On October 13, 1768, Luttrell is created Baron Irnham of Luttrellstown in the Peerage of Ireland. As his title is an Irish peerage, he is able to keep his seat in the British House of Commons. He is elevated to the title of Viscount Carhampton on January 9, 1781 and is made Earl of Carhampton on June 23, 1785. He lives at Four Oaks Hall, Four Oaks, Sutton Coldfield, from 1751 to 1766.
- Henry Lawes Luttrell, 2nd Earl of Carhampton (1743–1821)

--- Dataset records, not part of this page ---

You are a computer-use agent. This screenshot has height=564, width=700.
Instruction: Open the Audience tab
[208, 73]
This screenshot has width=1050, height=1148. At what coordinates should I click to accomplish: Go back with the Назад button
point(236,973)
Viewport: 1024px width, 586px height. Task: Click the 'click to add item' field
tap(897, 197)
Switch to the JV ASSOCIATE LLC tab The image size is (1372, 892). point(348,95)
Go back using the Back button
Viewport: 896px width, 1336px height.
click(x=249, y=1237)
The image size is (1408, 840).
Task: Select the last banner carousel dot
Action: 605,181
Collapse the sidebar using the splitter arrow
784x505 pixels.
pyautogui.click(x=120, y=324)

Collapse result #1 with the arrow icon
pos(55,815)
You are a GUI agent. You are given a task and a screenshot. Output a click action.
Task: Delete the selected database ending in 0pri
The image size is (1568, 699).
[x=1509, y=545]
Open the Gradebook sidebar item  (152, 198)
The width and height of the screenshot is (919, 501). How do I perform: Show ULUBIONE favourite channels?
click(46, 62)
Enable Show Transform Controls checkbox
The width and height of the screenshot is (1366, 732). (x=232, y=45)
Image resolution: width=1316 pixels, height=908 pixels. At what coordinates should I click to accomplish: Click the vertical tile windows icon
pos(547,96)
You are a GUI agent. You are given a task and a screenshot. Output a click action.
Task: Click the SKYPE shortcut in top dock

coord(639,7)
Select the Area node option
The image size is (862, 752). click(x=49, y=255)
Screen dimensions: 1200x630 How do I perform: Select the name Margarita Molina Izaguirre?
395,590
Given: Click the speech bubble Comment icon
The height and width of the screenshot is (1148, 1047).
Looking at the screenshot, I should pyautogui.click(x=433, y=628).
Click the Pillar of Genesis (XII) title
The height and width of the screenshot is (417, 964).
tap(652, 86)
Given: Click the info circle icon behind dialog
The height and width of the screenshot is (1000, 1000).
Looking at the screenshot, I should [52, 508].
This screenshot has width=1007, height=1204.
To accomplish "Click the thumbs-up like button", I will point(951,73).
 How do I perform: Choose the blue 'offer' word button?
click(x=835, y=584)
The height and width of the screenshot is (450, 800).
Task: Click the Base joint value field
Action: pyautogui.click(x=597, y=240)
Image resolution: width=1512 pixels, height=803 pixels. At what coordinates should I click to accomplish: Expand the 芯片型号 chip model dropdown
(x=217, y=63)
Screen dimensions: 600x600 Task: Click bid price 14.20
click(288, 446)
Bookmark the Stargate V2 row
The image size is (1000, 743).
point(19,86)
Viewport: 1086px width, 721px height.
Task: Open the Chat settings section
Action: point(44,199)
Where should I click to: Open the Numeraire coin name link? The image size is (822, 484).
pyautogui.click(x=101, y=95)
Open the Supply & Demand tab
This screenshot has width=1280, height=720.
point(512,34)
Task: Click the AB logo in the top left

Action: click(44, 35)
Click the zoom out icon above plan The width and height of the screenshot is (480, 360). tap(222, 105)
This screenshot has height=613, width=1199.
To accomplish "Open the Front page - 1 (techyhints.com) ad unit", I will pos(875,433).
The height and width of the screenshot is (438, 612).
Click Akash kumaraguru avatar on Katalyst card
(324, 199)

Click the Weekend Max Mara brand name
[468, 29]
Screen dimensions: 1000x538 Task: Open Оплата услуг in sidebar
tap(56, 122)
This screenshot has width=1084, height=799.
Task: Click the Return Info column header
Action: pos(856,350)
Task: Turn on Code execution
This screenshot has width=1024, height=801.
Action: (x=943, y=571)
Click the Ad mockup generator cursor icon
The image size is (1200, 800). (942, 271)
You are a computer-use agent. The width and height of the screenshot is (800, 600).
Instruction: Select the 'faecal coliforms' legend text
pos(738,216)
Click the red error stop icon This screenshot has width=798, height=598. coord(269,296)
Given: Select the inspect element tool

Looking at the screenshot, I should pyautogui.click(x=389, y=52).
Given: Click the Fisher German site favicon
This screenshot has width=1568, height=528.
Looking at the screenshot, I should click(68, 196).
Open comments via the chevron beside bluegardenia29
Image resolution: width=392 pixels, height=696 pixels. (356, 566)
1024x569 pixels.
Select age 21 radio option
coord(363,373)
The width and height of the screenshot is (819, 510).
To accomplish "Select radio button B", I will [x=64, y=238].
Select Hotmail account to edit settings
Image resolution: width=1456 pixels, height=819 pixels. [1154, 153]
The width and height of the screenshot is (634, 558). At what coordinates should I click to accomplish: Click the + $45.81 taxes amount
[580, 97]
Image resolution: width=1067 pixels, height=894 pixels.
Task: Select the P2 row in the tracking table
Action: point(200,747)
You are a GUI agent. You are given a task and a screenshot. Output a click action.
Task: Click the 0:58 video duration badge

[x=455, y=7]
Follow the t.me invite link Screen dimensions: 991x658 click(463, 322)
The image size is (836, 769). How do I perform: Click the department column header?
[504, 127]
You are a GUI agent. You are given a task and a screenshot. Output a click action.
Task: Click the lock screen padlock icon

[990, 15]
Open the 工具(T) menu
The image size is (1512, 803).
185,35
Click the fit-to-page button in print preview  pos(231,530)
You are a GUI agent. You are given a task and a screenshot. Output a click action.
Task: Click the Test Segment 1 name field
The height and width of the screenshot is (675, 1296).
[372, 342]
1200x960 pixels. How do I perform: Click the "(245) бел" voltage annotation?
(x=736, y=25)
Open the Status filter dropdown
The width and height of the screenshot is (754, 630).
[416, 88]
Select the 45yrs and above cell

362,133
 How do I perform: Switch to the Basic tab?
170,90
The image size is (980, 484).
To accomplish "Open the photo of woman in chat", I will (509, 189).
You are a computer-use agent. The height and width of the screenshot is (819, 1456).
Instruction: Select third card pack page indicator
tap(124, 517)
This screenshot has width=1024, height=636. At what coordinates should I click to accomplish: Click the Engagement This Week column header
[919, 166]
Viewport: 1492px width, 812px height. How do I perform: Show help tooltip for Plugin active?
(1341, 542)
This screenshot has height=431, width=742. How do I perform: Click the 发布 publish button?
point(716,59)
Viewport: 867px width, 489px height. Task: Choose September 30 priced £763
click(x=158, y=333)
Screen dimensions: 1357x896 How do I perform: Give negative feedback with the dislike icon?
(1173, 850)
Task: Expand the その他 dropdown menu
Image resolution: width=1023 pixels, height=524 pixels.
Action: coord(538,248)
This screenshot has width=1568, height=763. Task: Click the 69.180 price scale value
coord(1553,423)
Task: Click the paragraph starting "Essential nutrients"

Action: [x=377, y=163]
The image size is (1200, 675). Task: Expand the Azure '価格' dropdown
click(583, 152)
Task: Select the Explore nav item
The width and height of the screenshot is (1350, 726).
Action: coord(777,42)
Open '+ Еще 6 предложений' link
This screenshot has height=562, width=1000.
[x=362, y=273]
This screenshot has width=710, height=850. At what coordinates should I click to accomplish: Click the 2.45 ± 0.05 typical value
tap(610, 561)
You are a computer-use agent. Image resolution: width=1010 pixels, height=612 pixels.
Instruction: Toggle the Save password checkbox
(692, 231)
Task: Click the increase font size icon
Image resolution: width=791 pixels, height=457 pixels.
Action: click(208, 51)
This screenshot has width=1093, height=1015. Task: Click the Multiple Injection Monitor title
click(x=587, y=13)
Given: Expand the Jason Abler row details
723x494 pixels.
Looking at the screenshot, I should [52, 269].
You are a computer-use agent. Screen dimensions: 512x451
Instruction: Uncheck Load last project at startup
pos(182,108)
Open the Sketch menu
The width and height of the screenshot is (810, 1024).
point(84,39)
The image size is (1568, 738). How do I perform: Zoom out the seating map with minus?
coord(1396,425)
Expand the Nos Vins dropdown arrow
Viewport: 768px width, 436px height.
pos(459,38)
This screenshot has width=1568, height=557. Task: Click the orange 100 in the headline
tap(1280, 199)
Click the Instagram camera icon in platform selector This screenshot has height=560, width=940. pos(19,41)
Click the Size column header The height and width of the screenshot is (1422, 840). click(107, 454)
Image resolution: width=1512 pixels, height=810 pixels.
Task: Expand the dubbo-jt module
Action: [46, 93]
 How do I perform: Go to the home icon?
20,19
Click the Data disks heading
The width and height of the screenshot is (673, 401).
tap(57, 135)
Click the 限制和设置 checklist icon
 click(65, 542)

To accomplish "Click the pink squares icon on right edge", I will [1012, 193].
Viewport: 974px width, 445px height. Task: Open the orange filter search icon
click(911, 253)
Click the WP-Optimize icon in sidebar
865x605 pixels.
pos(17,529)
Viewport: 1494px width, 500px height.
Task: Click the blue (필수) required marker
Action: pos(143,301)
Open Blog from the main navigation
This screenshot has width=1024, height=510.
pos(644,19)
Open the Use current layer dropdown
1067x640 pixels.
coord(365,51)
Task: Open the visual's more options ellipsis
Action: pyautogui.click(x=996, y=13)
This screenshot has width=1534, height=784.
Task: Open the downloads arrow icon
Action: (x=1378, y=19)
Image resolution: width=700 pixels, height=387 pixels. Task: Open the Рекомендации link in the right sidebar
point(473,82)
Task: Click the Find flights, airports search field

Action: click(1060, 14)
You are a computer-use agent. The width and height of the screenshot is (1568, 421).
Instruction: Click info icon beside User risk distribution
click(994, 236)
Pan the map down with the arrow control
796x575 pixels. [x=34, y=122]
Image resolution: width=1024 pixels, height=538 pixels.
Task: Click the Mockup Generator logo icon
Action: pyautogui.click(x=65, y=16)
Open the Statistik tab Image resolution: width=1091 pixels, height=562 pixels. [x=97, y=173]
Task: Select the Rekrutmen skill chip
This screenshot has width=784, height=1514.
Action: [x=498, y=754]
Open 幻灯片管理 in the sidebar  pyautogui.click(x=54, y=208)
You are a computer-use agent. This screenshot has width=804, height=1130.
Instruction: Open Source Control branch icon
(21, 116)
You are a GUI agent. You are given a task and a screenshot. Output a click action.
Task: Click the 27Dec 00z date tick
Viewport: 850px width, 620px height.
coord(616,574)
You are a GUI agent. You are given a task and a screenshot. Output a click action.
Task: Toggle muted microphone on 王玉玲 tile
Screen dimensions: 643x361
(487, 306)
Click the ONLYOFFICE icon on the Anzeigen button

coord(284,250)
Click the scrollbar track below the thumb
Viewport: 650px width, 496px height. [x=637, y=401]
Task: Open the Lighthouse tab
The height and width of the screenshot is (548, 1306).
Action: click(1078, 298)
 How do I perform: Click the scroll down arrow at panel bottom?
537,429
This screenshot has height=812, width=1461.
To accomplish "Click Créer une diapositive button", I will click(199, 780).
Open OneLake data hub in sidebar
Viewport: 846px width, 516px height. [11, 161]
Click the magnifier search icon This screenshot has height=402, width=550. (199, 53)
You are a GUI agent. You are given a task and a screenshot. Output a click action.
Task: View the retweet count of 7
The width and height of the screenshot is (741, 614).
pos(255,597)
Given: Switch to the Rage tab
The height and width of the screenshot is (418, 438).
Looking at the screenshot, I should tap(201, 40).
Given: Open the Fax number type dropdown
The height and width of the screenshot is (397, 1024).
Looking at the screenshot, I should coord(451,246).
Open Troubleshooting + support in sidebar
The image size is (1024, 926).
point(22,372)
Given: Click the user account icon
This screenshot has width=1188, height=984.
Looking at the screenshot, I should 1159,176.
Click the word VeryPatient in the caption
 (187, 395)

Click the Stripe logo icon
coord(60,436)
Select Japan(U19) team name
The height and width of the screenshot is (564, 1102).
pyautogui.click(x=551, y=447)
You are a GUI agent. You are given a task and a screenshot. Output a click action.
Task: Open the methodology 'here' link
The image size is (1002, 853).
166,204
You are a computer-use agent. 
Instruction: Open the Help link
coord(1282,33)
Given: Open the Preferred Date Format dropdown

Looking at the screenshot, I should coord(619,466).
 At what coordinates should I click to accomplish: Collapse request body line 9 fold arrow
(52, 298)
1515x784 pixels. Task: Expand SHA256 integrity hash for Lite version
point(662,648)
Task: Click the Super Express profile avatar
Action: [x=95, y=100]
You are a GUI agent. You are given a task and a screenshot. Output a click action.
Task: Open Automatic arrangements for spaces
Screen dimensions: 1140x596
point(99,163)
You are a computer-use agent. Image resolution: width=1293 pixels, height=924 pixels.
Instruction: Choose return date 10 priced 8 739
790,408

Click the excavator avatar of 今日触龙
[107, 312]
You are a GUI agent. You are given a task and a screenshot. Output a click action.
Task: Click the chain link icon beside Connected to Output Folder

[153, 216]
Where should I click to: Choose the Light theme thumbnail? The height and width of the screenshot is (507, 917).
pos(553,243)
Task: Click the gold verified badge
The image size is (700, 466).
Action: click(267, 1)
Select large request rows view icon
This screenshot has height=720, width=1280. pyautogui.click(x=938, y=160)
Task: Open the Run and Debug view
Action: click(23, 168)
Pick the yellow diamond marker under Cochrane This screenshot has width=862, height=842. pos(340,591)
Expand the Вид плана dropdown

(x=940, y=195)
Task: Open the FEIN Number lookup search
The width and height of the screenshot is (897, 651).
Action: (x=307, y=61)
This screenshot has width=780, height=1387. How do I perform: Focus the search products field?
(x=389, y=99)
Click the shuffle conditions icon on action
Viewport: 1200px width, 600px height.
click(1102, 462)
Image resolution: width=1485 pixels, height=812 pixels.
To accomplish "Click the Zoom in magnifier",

- John Luttrell-Olmius, 3rd Earl of Carhampton (c. 1745 – 1829), marries the Honorable Elizabeth Olmius and in 1787 by Royal Licence the additional surname of ‘Olmius’ out of respect after death of his father-in-law.
- Temple Simon Luttrell (c. 1738 – 1803)
- James Luttrell (c. 1751 – 1788), naval officer, dies of consumption.
- Thomas Luttrell (died 1766)
- Anne Luttrell (c. 1752 – 1808), marries first in 1765 Christopher Horton, marries second in 1771 to Prince Henry, Duke of Cumberland and Strathearn, brother of King George III of the United Kingdom, without consent, resulting in the Royal Marriages Act 1772.
- Elizabeth Luttrell (1744-1799)
- Lucy Luttrell
Luttrell’s rakish behaviour earns him the nickname “King of Hell,” with “Hell” being a district of Dublin notorious for its brothels. He reputedly starts the courtesan Mary Nesbitt in her career by seducing her.